I would like to apply a linear extrapolation for one year within a pipe. What I would like to do is very similar to this simple example without grouping. But within a pipe and employing dplyr::group_by()
. There are some examples like this one, this one or this one.
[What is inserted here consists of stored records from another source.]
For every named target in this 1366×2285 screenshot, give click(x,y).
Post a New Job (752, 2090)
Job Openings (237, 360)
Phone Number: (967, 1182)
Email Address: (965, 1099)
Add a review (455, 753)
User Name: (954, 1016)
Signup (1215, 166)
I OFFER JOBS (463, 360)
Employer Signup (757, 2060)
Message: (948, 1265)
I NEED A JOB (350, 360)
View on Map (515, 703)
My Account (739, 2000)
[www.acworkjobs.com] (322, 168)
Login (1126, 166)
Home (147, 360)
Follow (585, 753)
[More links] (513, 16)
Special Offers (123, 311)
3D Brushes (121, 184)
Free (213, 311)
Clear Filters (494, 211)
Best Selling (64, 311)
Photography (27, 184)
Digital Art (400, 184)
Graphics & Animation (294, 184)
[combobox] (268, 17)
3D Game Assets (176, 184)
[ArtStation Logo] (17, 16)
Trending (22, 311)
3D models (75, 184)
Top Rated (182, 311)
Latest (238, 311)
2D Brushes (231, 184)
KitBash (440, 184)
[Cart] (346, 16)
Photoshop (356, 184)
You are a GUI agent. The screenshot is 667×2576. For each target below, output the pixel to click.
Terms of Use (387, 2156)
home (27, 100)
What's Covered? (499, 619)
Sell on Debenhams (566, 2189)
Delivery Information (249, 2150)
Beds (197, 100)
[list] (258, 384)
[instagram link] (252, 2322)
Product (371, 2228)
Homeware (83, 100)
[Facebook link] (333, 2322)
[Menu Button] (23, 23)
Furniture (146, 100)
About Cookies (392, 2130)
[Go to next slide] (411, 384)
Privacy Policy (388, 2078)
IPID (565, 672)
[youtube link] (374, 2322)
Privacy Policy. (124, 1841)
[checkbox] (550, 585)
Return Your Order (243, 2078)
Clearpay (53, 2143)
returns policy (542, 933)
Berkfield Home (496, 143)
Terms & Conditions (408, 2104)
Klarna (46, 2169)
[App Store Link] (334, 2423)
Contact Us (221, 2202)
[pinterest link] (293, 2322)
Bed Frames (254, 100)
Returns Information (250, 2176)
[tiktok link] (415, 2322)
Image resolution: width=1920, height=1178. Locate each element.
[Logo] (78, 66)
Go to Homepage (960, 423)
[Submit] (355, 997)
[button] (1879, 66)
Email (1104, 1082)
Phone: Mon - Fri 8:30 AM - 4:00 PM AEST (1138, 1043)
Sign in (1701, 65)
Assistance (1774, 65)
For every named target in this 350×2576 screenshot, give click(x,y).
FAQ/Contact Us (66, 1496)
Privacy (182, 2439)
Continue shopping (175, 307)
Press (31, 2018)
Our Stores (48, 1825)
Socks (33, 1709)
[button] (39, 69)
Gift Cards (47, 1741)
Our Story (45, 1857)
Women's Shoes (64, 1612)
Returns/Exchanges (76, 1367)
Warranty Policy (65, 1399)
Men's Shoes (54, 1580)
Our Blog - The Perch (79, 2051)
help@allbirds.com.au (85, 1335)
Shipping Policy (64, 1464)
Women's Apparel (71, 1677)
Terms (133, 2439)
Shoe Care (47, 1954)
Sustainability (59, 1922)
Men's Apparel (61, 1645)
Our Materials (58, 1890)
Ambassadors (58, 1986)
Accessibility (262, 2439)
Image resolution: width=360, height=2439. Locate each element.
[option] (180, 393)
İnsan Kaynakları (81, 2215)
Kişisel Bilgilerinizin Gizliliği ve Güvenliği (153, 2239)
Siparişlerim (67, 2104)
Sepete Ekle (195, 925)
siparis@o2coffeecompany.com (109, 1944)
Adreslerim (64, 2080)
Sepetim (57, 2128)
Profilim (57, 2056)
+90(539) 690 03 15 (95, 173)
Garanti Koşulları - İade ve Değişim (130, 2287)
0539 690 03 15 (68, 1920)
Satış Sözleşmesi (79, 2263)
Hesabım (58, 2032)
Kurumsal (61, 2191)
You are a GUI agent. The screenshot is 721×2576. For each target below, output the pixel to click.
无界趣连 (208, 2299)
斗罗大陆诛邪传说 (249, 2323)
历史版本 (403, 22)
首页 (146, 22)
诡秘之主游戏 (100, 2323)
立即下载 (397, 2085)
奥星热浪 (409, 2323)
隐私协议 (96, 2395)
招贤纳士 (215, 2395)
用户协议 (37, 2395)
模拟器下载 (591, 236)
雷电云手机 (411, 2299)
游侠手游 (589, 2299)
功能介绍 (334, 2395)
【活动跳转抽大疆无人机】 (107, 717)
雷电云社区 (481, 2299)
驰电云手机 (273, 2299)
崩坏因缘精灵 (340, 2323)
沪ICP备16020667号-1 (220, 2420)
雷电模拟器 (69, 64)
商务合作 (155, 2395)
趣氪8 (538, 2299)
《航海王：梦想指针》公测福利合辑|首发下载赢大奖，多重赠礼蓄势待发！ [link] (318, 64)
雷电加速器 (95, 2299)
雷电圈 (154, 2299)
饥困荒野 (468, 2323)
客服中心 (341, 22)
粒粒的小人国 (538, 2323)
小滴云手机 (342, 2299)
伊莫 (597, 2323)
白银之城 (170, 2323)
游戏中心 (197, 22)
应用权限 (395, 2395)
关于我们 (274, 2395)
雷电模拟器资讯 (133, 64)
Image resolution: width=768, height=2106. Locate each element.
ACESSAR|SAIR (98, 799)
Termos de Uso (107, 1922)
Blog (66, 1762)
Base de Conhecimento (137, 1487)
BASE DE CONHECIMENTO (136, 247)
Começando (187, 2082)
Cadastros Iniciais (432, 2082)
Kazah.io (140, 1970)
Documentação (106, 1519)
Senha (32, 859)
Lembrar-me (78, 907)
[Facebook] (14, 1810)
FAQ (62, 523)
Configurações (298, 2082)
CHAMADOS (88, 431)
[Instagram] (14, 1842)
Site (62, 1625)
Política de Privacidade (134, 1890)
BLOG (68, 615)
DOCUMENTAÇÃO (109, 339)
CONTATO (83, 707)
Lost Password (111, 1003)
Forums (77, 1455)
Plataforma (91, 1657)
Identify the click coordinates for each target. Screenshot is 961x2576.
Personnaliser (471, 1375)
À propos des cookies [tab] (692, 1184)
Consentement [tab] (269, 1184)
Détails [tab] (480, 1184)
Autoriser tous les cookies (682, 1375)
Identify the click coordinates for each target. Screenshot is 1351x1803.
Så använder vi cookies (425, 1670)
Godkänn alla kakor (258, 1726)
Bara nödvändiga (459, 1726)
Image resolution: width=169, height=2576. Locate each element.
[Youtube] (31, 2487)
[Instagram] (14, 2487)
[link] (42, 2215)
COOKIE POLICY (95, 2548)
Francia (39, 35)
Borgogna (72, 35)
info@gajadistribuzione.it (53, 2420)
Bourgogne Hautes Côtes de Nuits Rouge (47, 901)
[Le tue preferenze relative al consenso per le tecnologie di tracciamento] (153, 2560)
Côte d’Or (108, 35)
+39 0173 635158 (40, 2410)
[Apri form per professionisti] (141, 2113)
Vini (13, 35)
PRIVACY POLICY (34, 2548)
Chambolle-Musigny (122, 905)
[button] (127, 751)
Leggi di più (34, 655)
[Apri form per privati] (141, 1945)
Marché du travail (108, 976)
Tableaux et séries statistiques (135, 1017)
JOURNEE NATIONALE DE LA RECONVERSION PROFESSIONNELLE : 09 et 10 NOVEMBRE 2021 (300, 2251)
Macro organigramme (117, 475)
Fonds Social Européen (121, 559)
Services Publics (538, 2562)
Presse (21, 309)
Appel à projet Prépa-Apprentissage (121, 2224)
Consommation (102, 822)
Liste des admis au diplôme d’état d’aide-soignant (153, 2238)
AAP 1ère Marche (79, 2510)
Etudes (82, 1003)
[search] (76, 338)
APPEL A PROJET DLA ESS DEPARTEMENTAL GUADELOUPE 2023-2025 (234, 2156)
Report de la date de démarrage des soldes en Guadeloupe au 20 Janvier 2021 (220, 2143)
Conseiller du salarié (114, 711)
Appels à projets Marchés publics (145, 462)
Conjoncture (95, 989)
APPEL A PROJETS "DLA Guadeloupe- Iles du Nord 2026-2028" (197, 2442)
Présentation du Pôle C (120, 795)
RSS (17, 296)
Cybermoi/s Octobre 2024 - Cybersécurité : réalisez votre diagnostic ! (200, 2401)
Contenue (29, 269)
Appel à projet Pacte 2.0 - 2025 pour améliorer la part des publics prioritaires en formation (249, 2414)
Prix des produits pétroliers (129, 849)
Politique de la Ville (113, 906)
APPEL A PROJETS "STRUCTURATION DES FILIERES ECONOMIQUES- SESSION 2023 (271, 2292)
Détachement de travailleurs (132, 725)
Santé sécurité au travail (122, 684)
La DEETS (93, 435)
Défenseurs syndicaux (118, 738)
But I can't manage to get the desirable output.
Reproducible example:
test.frame <- data.frame(Country =
rep(c("Austria", "Brazil", "Canada"), each = 3, times = 3),
Entity = rep(c("CO2","CH4","N2O"), times = 9),
Year = rep(c(1990:1992), each = 9),
value = runif(27, 1,5))
test.frame2 <- data.frame(Country =
rep(c("Austria", "Brazil", "Canada"), each = 3),
Entity = rep(c("CO2","CH4","N2O"), times = 3),
Year = rep(c(1993), each = 3),
value = 0)
results_frame <- test.frame %>%
dplyr::bind_rows(test.frame2)
I have two grouping categories (Country and Entity), and I would like to use the values for years 1990 to 1992 to fill those for year 1993 using linear extrapolation. On the basis of this, I can estimate the linear model:
linear_model <- test.frame %>%
dplyr::group_by(Country, Entity) %>%
lm(value ~ Year, data=.)
results <- predict.lm(linear_model, test.frame2)
But then, results
doesn't show the desirable output. So following the solution proposed here I try the following:
results_frame <- test.frame %>%
dplyr::group_by(Country, Entity) %>%
do(lm( value ~ Year , data = test.frame)) %>%
predict.lm(linear_model, test.frame2) %>%
bind_rows(test.frame)
But it doesn't work, instead I get
Error: Results 1, 2, 3, 4, 5, ... must be data frames, not lm
Any help would be highly appreciated!